⟨

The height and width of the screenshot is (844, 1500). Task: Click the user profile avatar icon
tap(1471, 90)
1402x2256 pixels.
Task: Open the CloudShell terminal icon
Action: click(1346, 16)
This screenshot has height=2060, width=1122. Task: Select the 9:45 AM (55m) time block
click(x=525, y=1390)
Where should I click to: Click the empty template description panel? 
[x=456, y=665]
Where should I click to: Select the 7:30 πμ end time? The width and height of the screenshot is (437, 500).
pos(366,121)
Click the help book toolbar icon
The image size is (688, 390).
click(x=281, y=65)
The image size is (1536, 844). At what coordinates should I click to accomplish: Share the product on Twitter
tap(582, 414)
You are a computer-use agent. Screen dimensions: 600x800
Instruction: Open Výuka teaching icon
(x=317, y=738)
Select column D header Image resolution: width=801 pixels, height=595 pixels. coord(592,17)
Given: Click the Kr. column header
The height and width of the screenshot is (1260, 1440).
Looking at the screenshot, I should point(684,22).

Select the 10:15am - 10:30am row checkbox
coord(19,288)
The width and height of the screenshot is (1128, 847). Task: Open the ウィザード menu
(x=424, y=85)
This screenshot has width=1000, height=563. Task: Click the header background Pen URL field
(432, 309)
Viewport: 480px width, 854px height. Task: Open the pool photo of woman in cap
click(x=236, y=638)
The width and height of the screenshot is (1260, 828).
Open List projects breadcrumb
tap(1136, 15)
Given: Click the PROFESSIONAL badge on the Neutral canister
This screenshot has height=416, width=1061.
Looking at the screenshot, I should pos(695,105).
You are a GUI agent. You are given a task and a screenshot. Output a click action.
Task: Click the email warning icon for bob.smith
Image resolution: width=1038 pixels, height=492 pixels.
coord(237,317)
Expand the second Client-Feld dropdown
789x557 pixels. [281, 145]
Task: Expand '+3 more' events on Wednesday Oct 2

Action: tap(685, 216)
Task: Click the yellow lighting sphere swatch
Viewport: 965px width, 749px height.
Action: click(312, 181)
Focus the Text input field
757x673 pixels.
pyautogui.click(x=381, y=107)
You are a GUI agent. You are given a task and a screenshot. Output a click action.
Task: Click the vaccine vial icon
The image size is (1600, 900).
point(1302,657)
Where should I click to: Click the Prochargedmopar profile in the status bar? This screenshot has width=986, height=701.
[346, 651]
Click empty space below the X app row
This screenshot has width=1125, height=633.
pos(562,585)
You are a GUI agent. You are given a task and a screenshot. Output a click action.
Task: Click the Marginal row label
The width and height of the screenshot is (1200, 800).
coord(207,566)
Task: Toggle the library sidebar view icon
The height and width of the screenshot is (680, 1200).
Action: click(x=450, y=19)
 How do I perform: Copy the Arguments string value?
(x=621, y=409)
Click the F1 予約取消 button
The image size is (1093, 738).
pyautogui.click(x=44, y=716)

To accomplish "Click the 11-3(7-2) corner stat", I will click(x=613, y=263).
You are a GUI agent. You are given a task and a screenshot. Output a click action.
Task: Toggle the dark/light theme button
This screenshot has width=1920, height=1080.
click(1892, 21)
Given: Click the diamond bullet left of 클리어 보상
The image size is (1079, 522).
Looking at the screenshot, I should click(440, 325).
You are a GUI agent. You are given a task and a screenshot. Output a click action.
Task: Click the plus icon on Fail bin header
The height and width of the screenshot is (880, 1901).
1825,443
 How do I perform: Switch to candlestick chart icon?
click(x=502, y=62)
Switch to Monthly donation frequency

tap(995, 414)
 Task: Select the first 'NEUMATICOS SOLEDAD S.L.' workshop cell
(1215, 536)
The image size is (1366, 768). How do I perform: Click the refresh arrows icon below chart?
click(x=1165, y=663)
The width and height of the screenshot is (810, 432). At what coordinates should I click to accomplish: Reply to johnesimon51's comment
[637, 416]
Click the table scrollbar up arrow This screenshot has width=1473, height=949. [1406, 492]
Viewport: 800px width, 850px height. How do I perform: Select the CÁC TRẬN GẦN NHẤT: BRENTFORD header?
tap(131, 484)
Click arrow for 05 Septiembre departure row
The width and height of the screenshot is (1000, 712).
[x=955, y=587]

⟩

§ **ACTIVITY**:
Filter the data for the string "column". Copy each matching line.

§ **WRITTEN REPLY**:
Select column D header Image resolution: width=801 pixels, height=595 pixels. coord(592,17)
Given: Click the Kr. column header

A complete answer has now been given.